EXERCISE INSTRUCTIONS:
Each line below must be transcribed exactly, and no picture may appear in the transcription.

Stored items:
--------

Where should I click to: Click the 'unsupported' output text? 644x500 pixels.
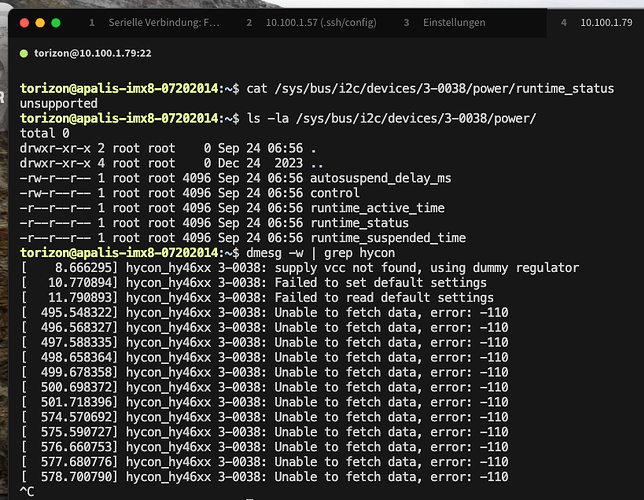[x=59, y=103]
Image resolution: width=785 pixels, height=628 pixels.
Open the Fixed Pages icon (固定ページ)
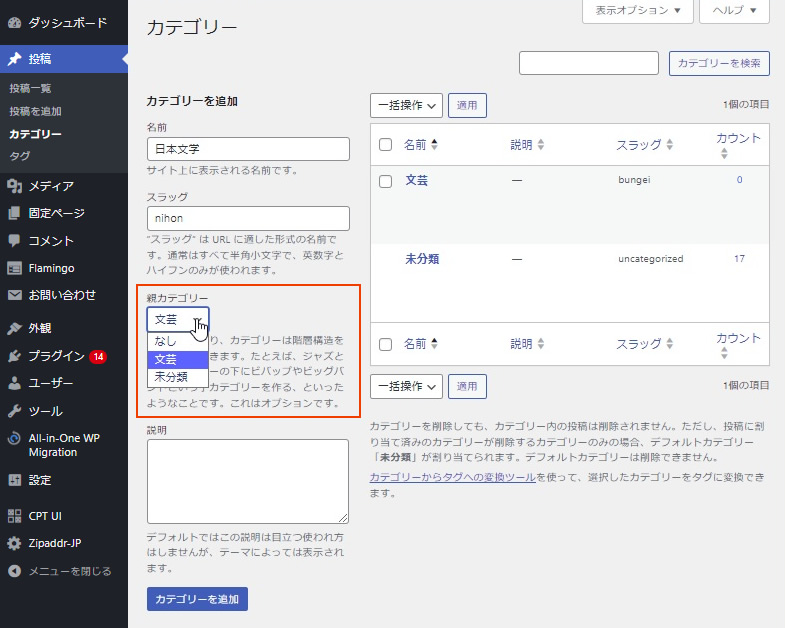tap(14, 213)
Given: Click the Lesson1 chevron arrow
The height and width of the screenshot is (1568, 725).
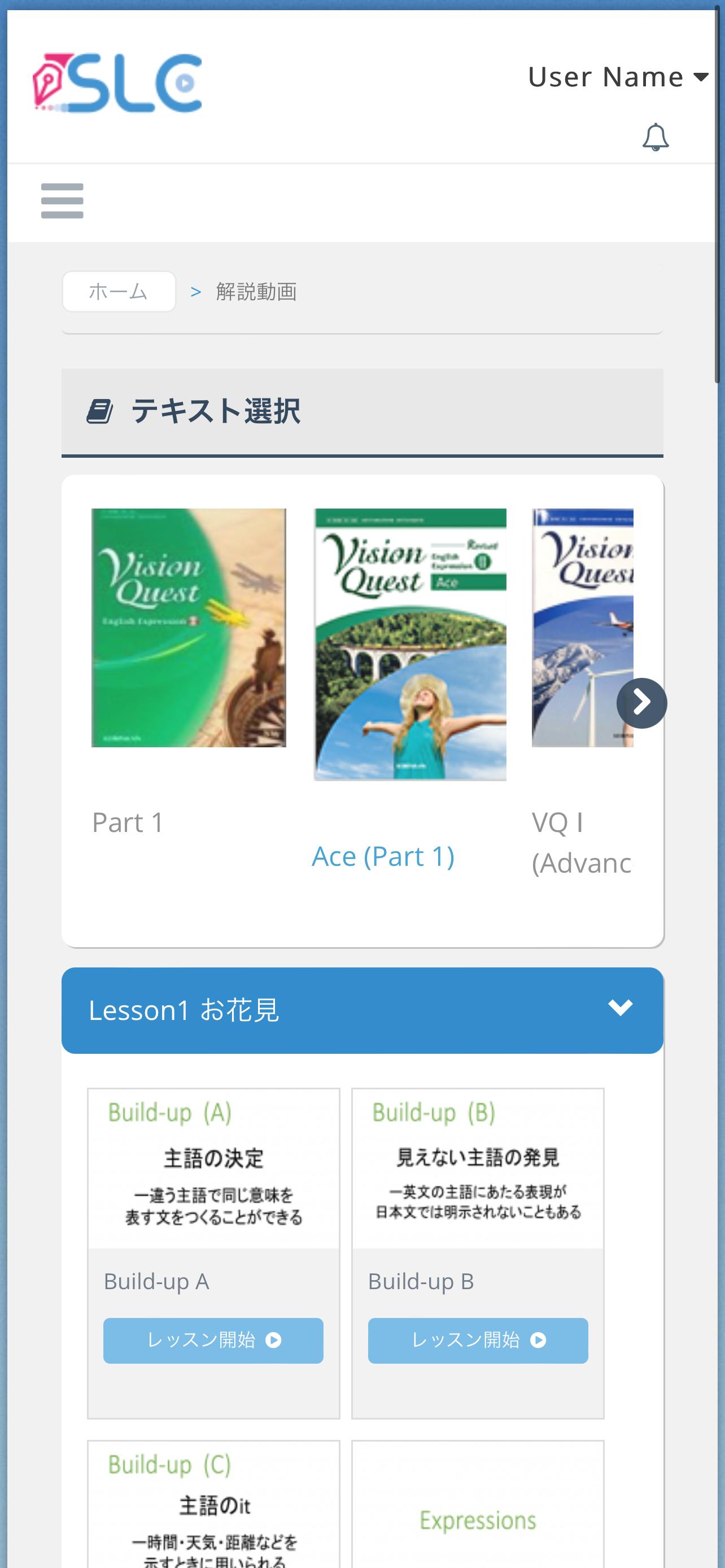Looking at the screenshot, I should click(621, 1008).
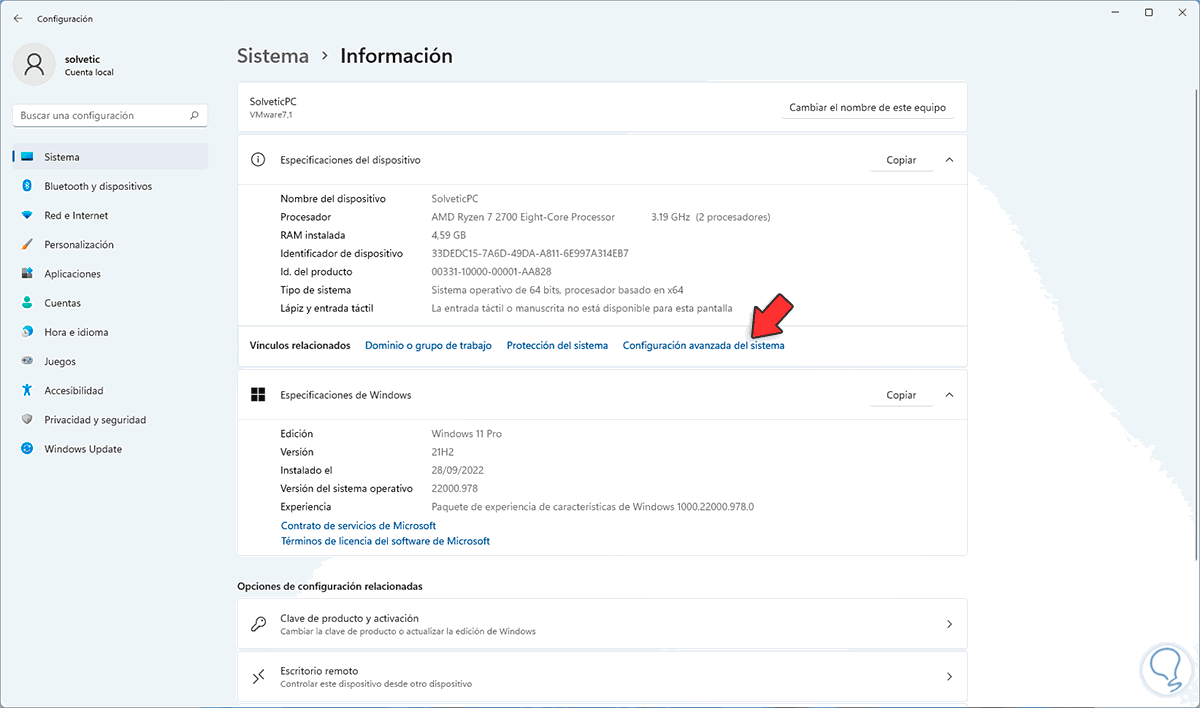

--------

WRITTEN SOLUTION:
Where should I click to: Click the 'unsupported' output text? 644x500 pixels.
[x=59, y=103]
Image resolution: width=785 pixels, height=628 pixels.
Open the Fixed Pages icon (固定ページ)
tap(14, 213)
Given: Click the Lesson1 chevron arrow
The height and width of the screenshot is (1568, 725).
Looking at the screenshot, I should click(621, 1008).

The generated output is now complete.